(DATA FOR THE TASK)

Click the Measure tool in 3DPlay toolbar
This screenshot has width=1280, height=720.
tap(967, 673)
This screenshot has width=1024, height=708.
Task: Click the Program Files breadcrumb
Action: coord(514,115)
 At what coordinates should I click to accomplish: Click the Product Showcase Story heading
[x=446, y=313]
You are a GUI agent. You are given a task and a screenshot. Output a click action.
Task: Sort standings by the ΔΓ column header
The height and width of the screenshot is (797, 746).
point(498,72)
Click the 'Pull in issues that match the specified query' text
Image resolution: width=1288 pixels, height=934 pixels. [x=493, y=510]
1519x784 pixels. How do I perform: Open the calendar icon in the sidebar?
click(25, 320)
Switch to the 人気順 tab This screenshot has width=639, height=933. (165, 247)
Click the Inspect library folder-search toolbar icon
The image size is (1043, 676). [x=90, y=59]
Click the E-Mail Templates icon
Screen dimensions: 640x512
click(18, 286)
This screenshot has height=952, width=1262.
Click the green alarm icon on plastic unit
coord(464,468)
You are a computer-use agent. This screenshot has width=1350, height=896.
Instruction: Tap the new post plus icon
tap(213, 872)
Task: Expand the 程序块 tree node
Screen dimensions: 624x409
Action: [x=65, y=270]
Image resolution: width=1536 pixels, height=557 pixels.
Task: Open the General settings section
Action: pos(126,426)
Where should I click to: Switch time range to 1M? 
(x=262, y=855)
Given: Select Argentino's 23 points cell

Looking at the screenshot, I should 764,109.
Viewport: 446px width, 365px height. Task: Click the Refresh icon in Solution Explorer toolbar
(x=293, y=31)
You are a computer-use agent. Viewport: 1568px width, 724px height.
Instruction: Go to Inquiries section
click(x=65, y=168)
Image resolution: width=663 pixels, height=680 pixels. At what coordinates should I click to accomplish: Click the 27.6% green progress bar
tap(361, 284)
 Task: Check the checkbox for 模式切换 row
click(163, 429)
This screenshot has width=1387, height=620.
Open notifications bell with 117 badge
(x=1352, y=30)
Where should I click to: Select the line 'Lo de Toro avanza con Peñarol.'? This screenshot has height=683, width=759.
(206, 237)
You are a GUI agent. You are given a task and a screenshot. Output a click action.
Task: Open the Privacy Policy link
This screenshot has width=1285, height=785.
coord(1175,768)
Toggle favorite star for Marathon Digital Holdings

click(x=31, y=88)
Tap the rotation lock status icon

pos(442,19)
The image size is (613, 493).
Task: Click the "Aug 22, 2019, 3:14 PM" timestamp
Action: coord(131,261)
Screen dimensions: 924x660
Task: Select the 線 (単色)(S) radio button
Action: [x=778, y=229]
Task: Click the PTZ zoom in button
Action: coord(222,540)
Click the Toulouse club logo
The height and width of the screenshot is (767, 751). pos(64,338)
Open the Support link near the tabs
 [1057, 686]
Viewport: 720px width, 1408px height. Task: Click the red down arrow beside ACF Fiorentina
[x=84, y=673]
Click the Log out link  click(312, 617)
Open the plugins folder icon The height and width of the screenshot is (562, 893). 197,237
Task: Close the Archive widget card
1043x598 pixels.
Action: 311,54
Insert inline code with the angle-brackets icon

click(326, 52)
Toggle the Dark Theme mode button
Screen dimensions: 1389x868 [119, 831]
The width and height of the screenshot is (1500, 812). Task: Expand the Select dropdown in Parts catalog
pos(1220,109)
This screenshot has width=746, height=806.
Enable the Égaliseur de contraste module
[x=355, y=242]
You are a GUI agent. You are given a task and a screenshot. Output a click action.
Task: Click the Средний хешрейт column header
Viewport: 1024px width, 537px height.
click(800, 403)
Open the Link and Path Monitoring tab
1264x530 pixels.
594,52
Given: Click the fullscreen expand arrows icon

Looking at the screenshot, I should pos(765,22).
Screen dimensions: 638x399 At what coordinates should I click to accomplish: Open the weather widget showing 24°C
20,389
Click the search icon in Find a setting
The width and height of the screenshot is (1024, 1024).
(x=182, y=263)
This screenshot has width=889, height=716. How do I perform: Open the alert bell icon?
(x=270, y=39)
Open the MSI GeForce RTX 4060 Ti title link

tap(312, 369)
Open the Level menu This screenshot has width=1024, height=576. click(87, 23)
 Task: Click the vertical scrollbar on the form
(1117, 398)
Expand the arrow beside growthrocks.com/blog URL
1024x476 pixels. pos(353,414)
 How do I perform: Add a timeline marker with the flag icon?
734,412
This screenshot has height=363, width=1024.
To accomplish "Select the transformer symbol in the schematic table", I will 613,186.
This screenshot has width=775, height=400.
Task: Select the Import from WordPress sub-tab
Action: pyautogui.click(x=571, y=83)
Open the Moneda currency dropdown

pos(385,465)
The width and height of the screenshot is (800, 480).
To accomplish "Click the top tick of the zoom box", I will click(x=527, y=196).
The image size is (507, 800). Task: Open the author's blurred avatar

(End DATA FOR THE TASK)

* _WHAT THE TASK ASKS_
Copy all lines from the listing that contain "column".

* _RESULT BELOW_
Task: Sort standings by the ΔΓ column header
Task: Click the Средний хешрейт column header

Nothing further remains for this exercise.